EXAMEN DES ARTICLES

TITRE PREMIER
-
DE L'INDEMNISATION DE L'ALÉA MÉDICAL

Article premier
Prise en charge par l'assurance maladie
de l'indemnisation de l'accident médical non fautif

Cet article insère, après l'article L. 321-3 du code de la sécurité sociale, un article nouveau L. 321-4 qui vient compléter le chapitre premier (" Dispositions générales ") du titre deuxième relatif à la l'assurance maladie.

L'article L. 321-4 prévoit que l'assurance maladie prend en charge la réparation de l'intégralité du dommage subi par un patient, ou par ses ayants droit en cas de décès, à l'occasion d'un acte ou de soins médicaux dès lors que la juridiction compétente aura établi que :

- aucune faute n'a été commise à l'occasion de l'acte ou des soins médicaux ;

- le dommage est sans lien avec l'état du patient ou son évolution prévisible,

- et que ce dommage est grave et anormal.

Le montant du préjudice est fixé par la juridiction compétente.

Les conditions prévues par cet article sont celles qui sont habituellement retenues par la jurisprudence administrative. Elles ne renvoient pas cependant à un taux d'IPP afin de laisser au juge toute latitude quant à l'opportunité d'accorder une indemnisation pour le dommage subi.

La rédaction retenue permet ainsi par exemple au juge d'indemniser un pianiste qui aurait perdu l'usage d'un doigt alors même que le taux d'IPP serait vraisemblablement très faible.

Le dernier alinéa a pour objet d'apporter une réponse au délicat problème des frais que doit avancer le demandeur - la victime ou ses ayants droit- dans le cadre de la procédure d'expertise.

Les provisions en matière d'expertise judiciaire peuvent en effet atteindre des sommes importantes, dont il est compréhensible que la victime ne puisse pas toujours faire l'avance, d'autant que s'y ajoutent les frais non recouvrables de procédure, constitués par les honoraires de son conseil et les frais d'assistance du médecin de son choix aux opérations d'expertise.

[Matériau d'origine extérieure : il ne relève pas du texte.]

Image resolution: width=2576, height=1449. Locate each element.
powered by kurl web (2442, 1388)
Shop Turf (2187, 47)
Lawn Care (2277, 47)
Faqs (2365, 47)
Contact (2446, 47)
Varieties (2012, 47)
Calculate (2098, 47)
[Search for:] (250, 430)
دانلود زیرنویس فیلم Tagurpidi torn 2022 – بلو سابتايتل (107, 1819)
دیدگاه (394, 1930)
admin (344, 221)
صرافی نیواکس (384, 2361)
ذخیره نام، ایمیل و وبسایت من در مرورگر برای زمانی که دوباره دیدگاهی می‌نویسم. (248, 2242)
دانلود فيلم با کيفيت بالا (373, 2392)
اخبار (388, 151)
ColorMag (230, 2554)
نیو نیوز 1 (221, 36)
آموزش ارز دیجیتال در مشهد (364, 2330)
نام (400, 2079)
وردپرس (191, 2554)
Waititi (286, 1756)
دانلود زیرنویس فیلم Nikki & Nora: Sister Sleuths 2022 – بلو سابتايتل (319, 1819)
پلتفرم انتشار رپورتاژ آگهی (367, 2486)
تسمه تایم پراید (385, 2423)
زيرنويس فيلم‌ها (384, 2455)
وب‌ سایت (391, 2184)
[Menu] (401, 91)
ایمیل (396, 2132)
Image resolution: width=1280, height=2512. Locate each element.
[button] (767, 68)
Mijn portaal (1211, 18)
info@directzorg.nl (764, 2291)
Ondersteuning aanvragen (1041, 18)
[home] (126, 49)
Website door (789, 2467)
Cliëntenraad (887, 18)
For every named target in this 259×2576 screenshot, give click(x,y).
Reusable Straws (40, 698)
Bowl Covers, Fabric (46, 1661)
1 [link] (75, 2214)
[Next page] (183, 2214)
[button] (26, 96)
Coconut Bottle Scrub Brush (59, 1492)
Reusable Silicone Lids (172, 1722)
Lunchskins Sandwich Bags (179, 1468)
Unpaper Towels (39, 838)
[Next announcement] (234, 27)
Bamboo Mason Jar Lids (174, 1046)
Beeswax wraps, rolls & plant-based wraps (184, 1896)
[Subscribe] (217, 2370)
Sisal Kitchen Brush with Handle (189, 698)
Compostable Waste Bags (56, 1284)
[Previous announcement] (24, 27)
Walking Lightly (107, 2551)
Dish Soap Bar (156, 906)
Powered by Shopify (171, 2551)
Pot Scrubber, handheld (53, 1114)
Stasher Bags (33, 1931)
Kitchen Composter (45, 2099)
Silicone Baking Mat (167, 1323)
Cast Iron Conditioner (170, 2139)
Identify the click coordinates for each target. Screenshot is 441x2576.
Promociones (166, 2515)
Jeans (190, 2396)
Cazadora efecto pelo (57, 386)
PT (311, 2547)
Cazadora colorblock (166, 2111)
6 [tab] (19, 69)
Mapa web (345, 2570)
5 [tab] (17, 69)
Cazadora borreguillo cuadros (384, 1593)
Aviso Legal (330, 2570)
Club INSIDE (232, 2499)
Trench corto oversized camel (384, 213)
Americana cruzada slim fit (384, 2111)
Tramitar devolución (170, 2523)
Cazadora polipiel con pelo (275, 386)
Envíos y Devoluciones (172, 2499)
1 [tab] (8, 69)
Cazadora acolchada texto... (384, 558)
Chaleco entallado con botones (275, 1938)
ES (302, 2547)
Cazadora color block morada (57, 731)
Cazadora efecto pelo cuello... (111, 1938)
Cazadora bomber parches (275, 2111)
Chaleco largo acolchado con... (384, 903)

Le dernier alinéa du texte proposé par cet article précise que si la situation économique de l'intéressé le justifie et si sa demande n'apparaît pas sérieusement contestable, le juge peut ordonner une dispense de consignation pour l'expertise. Cette dispense doit être sollicitée par l'intéressé.

Votre commission vous propose d'adopter cet article ainsi rédigé.

Art. 2
Responsabilité sans faute en cas d'infections nosocomiales

Reprenant les jurisprudences administratives et judiciaires, cet article introduit dans la loi le principe d'une responsabilité sans faute en matière d'infections nosocomiales.

Ainsi, même en l'absence de faute, les établissements de santé seraient responsables vis-à-vis des patients qu'ils accueillent des dommages résultant d'infections nosocomiales.

Dans ce cas, les organismes sociaux bénéficieraient cependant toujours d'un recours sur la base de la faute prouvée.

Afin d'éviter toute ambiguïté, votre rapporteur vous propose de préciser que l'ensemble des établissements de santé sont visés par cet article, qu'ils soient publics ou privés.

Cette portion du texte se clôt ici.